Ma vi è di più, in almeno una circostanza (Cassazione civile sez. I n. 3311/17) la Suprema Corte, oltre a non ritenere l’istante meritevole di risarcimento, ha stabilito che percorrere tutti i gradi di giudizio (due, esattamente come nel caso del tribunale tedesco poiché le sentenze di primo grado in materia di dati personali non sono appellabili ma ricorribili in cassazione) “per un danno, indicato in Euro 360,00, ipotetico e futile, consistente al più in un modesto disagio o fastidio, senz’altro tollerabile, collegato al fatto, connesso ad un uso ordinario del computer, di avere ricevuto dieci email indesiderate, di contenuto pubblicitario, nell’arco di tre anni” costituisse abuso dello strumento processuale e ha quindi condannato il ricorrente al pagamento di €1.500 ai sensi dell’art. 96 c.p.c. per “lite temeraria”.
Come dire, oltre al danno la beffa.
La Cassazione, quindi, pur non disconoscendo completamente che lo spam sia in astratto risarcibile chiede che da questo trattamento derivi un danno che non sia tollerabile e quindi che non si traduca in quello che può essere considerato un “fastidio minimo” imponendo degli standard piuttosto alti ed anzi, arrivando a condannare l’istante.
Perché la sentenza tedesca è innovativa
Ed è qui come abbiamo accennato in apertura, che la sentenza tedesca è innovativa: la ricezione di sole due mail costituisce un vero e proprio danno e come tale merita di essere risarcito.
Anche il quantum del risarcimento è considerevole se si tiene conto che per ogni email ricevuta il risarcimento accordato è pari ad € 12,50.
La sentenza, inoltre, fa corretta applicazione del considerando 146 del GDPR a mente del quale il concetto di danno dovrebbe essere interpretato in senso lato alla luce della giurisprudenza della Corte di giustizia e in modo tale da rispecchiare pienamente gli obiettivi del regolamento.
Quali prospettive per l’Italia?

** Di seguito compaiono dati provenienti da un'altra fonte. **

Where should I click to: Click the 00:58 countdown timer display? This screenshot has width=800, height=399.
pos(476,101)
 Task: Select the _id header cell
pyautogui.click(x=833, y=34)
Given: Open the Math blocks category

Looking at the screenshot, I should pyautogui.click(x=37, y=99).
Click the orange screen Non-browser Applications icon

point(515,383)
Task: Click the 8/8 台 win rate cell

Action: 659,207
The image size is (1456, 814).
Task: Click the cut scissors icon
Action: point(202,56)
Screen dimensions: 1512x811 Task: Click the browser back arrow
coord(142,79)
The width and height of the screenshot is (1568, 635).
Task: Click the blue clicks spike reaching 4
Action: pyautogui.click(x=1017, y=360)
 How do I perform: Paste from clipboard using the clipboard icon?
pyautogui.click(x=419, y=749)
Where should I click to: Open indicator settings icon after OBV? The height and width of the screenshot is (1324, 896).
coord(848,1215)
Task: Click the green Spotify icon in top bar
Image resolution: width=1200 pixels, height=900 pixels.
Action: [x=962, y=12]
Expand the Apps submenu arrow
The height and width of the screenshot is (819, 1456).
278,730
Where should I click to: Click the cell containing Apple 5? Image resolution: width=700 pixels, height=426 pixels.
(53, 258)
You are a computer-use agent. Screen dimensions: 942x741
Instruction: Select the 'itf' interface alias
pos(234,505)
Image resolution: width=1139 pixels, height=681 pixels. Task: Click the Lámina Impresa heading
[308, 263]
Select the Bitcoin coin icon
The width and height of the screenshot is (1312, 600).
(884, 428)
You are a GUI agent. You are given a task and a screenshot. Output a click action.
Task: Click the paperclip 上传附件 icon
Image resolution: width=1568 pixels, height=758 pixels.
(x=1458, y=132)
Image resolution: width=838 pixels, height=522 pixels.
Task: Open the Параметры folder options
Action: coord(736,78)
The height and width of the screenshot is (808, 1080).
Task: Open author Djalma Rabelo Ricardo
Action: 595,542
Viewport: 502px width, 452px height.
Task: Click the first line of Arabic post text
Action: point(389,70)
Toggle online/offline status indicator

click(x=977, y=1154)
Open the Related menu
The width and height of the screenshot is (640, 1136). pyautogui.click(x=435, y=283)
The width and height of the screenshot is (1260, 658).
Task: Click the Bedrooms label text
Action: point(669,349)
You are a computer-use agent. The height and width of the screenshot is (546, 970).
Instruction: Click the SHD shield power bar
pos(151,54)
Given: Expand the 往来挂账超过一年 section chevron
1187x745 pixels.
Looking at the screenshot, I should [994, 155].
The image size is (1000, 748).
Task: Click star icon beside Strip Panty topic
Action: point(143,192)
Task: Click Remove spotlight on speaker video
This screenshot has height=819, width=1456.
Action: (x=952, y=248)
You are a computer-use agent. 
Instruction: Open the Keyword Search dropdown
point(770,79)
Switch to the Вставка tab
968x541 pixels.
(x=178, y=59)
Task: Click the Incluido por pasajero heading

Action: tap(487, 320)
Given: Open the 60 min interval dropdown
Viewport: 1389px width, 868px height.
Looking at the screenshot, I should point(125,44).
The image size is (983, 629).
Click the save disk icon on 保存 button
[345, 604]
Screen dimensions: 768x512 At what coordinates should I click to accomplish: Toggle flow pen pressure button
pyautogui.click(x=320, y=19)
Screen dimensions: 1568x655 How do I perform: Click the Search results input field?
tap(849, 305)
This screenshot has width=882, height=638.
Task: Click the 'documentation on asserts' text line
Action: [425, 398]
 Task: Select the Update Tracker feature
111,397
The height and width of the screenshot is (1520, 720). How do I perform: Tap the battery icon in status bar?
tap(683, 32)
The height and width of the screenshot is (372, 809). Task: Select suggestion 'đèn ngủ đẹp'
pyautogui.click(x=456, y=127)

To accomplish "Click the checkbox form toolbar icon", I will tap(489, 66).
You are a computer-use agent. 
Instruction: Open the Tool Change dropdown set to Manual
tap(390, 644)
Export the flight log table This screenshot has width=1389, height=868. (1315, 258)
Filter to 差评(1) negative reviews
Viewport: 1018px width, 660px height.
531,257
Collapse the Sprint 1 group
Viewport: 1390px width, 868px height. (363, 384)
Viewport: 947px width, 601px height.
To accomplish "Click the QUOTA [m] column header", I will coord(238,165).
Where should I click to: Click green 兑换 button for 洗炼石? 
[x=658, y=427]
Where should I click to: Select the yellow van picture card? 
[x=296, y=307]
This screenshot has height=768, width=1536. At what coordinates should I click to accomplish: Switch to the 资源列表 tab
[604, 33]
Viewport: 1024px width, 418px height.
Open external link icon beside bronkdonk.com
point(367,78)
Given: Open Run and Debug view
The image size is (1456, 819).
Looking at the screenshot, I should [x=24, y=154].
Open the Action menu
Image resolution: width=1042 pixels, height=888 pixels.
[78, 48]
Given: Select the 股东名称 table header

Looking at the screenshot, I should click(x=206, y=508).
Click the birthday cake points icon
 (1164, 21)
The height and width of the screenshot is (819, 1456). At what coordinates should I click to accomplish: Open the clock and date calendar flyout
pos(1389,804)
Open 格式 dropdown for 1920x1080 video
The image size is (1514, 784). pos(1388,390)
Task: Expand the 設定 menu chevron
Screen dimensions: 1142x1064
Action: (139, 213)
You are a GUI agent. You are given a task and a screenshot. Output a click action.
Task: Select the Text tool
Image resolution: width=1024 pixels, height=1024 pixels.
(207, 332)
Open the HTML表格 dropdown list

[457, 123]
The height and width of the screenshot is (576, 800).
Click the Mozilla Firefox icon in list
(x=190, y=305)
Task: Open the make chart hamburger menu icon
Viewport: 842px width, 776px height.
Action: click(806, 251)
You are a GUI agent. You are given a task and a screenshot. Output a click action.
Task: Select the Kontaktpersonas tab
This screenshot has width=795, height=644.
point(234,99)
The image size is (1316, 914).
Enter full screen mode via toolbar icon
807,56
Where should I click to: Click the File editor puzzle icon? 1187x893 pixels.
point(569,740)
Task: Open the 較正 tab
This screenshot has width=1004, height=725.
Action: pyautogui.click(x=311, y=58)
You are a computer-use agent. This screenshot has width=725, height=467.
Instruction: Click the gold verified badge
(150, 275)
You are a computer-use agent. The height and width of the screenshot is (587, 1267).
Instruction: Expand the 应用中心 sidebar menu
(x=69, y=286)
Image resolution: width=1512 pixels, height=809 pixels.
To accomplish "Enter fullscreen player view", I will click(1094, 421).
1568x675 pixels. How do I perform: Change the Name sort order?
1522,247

Certamente, l’abrogazione dell’articolo 15 del codice della privacy in uno all’entrata in vigore del regolamento europeo aprono le porte ad un revirement della Cassazione; una nuova interpretazione del concetto di danno che tenga conto dei principi ispiratori del GDPR e non solo della gravità della lesione e serietà del danno è possibile. Occorrerà aspettare.